Eleições e pressões internas nos EUA

Tanto o artigo de García Lazo como algumas notícias da imprensa referem o «prosaísmo» das movimentações de Washington. A produção petrolífera nos Estados Unidos não chega para a procura interna e a proibição da importação de petróleo da Rússia, associada à vaga de sanções, tem impacto nos preços da gasolina e de outros bens.

Ainda antes de o preço da gasolina atingir os 4,17 dólares por galão (3,7 litros), a administração de Biden não hesitou em abordar outros quadrantes, inclusive inimigos multi-sancionados como a Venezuela e o Irão, para assegurar a «segurança energética».

Para Novembro, estão previstas eleições legislativas e, de acordo com a imprensa norte-americana, os republicanos, que fizeram pressão no sentido de vetar a compra de petróleo à Rússia, culpam agora Biden pela subida dos preços, procurando tirar dividendos eleitorais.

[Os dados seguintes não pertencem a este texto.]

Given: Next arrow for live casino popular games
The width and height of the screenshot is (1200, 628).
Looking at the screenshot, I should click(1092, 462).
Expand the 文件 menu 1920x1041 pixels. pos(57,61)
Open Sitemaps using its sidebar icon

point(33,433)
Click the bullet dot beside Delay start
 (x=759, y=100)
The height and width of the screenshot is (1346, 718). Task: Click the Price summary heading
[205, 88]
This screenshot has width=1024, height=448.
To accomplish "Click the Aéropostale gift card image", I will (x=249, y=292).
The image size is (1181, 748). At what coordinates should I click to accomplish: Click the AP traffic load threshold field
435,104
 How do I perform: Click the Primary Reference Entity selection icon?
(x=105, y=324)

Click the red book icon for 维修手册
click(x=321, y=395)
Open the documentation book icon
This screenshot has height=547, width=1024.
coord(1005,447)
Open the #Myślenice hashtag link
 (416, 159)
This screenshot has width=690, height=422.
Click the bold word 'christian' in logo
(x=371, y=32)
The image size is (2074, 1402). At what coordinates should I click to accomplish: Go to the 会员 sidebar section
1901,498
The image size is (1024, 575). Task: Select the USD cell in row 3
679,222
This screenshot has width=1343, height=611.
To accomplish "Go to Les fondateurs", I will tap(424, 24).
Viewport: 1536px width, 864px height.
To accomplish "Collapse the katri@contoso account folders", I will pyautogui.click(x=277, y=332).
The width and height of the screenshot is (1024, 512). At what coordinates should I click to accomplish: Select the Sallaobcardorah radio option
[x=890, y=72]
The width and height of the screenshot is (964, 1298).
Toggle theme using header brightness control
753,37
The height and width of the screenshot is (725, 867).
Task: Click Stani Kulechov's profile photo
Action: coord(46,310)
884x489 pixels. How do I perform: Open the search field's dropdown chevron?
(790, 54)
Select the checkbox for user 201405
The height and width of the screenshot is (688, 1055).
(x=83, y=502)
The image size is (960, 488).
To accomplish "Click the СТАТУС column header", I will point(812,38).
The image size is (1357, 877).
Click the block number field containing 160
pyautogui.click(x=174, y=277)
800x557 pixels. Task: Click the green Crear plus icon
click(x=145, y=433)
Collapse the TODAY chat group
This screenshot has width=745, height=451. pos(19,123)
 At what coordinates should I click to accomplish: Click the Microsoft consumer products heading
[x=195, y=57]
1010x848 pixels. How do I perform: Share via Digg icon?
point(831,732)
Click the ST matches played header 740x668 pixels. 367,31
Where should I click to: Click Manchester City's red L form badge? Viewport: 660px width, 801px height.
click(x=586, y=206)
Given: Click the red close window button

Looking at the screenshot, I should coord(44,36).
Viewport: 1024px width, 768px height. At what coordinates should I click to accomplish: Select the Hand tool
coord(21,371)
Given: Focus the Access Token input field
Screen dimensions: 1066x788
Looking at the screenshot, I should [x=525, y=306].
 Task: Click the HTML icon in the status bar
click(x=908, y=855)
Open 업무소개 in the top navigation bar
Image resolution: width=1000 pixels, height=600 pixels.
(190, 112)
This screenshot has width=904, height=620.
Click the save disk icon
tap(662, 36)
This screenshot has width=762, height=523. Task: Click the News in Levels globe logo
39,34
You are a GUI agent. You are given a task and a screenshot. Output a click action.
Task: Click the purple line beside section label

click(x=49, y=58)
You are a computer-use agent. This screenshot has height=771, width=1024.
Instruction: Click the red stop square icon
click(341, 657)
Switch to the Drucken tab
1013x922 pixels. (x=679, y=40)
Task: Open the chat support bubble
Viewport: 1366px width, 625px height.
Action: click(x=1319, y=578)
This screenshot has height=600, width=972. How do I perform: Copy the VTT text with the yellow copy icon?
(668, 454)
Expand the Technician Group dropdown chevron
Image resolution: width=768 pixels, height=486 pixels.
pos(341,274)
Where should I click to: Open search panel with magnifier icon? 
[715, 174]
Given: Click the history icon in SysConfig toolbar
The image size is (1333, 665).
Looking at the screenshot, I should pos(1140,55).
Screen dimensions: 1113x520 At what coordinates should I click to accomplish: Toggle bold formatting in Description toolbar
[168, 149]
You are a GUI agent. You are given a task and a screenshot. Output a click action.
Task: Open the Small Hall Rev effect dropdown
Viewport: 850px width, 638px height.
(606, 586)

O presidente norte-americano tenta passar as culpas do aumento dos preços para Putin, procurando obviar as responsabilidades fundamentais do seu país e da NATO no actual cenário mundial – não apenas na Europa de Leste.

A Rússia e a «ameaça russa» vão sendo as «culpadas» da inflação, do que se passa nos bolsos do povo norte-americano, para tentar evitar um descalabro nas eleições.

Prosaicamente, negoceia-se com Nicolás Maduro a segurança energética e põe-se de lado o golpismo anunciado aos microfones.

Maduro sabe que muito se joga no actual contexto mundial, e tem alertado para os riscos da guerra e da instabilidade crescente, que «asfixia países e regiões». Além disso, por experiência bem vincada, o povo venezuelano sabe que no imperialismo não se confia nada.

Ainda assim, e sem que se vislumbre qualquer ruptura com os seus aliados, a Venezuela já se dispôs a vender petróleo aos EUA – algo de que o país sul-americano muito necessita – e tem tudo a ganhar nas negociações futuras, para recuperar dos danos da estratégia golpista concebida por Washington e melhorar a qualidade de vida do seu povo.